[WHAT IS EXPECTED]
Rescale the items starting with the line that contains "the Phone line" and going on through the end of the records: copy every line in full, and multiply only the coordinates in the answers by 0.35, rounding to whole numbers with halves rounded up. Leave the stated screen sizes unchanged and the pictures out.

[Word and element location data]
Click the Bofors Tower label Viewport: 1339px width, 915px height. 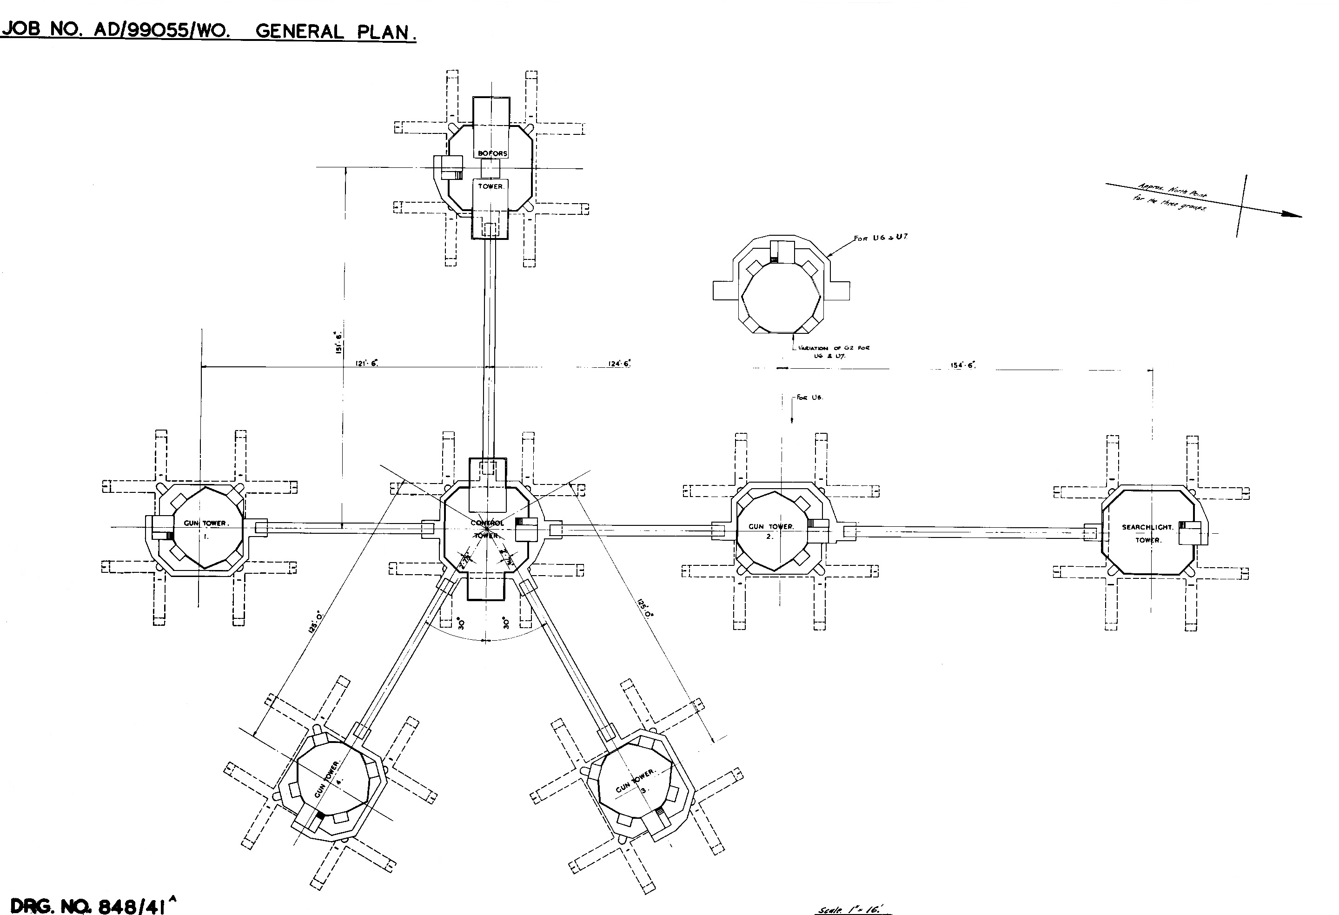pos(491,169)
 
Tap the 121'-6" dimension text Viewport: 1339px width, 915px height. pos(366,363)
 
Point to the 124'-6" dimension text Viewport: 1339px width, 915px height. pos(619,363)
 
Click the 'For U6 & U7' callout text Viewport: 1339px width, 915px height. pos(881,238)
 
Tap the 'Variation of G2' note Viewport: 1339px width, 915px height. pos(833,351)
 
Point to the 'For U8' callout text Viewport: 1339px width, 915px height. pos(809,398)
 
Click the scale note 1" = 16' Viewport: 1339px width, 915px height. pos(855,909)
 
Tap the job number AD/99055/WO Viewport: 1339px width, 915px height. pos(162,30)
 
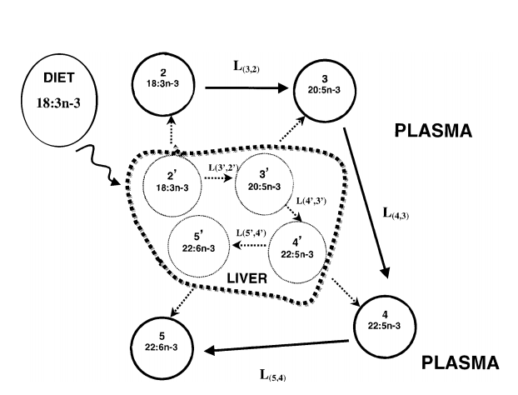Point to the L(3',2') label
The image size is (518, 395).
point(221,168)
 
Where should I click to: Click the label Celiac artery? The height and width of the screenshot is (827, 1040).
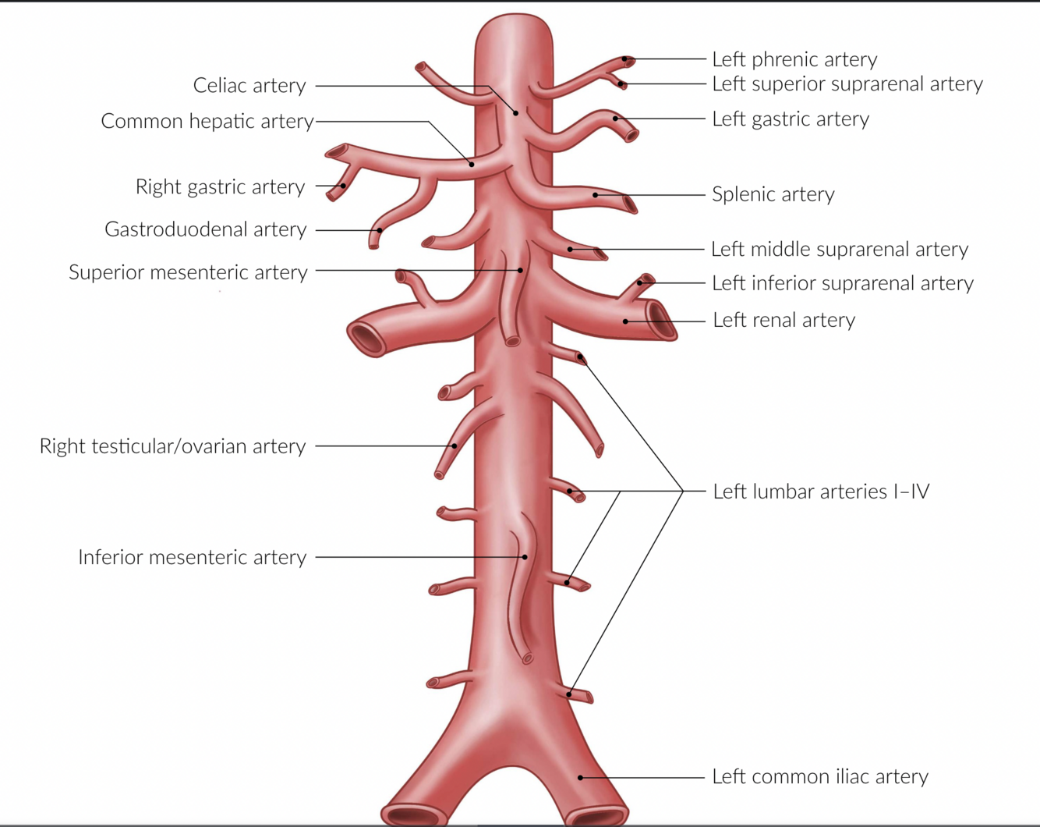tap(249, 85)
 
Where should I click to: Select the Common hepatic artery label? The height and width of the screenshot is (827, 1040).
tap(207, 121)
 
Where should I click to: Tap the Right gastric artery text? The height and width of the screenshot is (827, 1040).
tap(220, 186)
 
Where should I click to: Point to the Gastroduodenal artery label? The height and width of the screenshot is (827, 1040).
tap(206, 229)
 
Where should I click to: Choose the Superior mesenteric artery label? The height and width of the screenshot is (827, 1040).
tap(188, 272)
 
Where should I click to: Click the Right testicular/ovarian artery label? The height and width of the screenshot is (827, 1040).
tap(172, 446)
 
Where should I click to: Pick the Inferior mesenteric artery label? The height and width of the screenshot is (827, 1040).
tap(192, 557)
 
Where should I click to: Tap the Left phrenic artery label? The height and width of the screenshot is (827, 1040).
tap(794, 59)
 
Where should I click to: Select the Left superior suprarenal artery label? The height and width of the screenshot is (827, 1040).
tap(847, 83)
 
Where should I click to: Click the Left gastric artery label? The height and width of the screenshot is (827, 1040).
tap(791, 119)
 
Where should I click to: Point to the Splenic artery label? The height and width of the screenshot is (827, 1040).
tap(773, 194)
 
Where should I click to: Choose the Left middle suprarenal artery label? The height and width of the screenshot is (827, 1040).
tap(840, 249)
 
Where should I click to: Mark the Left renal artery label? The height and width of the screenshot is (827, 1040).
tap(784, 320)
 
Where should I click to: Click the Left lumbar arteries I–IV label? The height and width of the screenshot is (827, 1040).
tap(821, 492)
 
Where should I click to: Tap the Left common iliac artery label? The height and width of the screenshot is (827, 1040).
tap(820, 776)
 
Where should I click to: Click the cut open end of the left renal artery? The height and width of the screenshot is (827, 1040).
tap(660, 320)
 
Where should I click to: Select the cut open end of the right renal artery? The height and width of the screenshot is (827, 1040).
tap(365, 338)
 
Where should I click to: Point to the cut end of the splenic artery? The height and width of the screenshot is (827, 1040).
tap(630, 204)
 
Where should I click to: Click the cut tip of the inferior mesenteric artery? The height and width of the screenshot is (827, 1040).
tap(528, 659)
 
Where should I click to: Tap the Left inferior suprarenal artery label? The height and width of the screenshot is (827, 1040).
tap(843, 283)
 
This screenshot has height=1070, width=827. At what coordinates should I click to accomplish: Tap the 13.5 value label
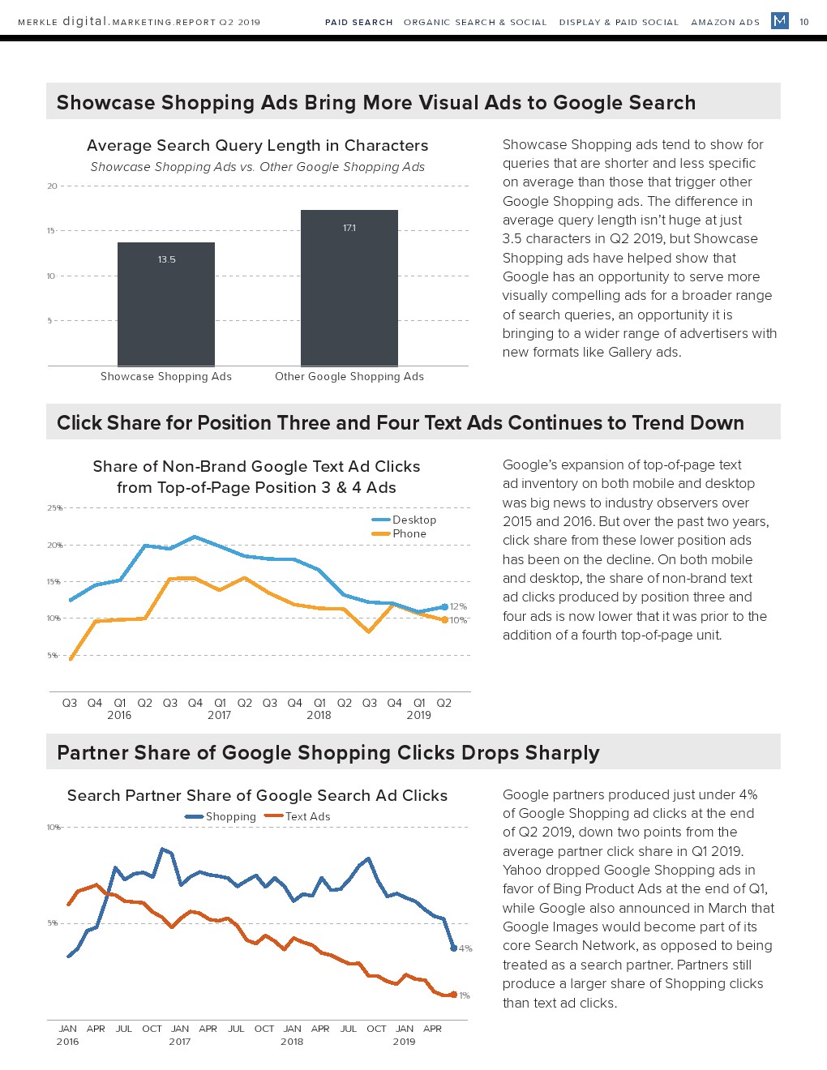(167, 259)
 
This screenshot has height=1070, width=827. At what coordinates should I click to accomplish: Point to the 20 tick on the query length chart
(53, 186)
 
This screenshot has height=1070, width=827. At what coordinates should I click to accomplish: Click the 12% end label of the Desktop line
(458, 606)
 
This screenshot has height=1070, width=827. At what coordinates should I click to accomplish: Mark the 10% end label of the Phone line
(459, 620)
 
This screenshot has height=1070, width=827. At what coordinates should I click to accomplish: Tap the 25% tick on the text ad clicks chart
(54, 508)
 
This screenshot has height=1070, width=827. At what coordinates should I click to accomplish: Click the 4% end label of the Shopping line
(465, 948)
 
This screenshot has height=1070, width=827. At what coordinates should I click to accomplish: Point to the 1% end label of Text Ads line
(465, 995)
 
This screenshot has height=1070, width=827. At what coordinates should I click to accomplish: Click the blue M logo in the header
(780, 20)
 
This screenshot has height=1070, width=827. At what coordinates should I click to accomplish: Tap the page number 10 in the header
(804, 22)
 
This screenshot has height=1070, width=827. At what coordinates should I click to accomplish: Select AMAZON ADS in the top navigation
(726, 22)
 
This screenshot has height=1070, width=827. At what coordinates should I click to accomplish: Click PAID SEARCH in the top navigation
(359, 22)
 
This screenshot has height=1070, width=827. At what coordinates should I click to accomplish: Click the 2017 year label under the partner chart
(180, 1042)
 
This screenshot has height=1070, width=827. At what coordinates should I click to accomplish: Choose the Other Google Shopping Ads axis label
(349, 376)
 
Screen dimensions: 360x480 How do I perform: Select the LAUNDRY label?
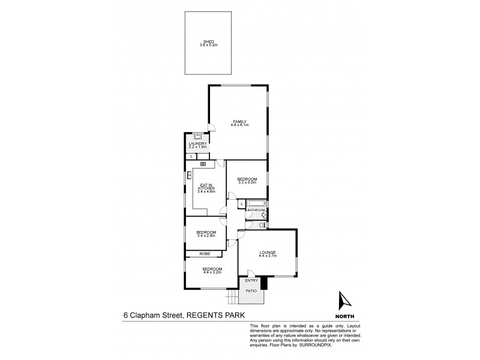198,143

[RESULT FOR THIS TASK]
This screenshot has height=1070, width=827. At what coordinates should I click to accomplish: Mark the 10% end label of the Phone line
(161, 217)
 
This screenshot has height=1070, width=827. At what coordinates should I click to accomplish: Tap the 25% tick on the text ad clicks chart
(19, 178)
 
This screenshot has height=1070, width=827. At what coordinates should I click to accomplish: Click the 4% end label of the Shopping line
(163, 332)
 
This screenshot has height=1070, width=827. At what coordinates should I click to accomplish: Point to the 1% end label of Text Ads line
(163, 348)
 
This screenshot has height=1070, width=827. At what coordinates should I click to accomplish: Click the blue M logo in the header
(273, 7)
 
This screenshot has height=1070, width=827. At what coordinates should I click to accomplish: Tap the page number 10 in the header
(281, 8)
 
This screenshot has height=1070, width=827. At what coordinates should I click to accomplish: Select AMAZON ADS in the top navigation
(254, 8)
 
This screenshot has height=1070, width=827. At what coordinates should I click to accomplish: Click PAID SEARCH in the top navigation
(126, 8)
 
This screenshot has height=1070, width=827. At what coordinates should I click to accomplish: Click the 2017 year label under the partner chart
(63, 365)
 
This screenshot has height=1070, width=827. At what coordinates should I click to accomplish: Choose the Other Google Shopping Ads axis label
(122, 132)
 
Screen dimensions: 360x480 How do I perform: Select the LAUNDRY label?
69,50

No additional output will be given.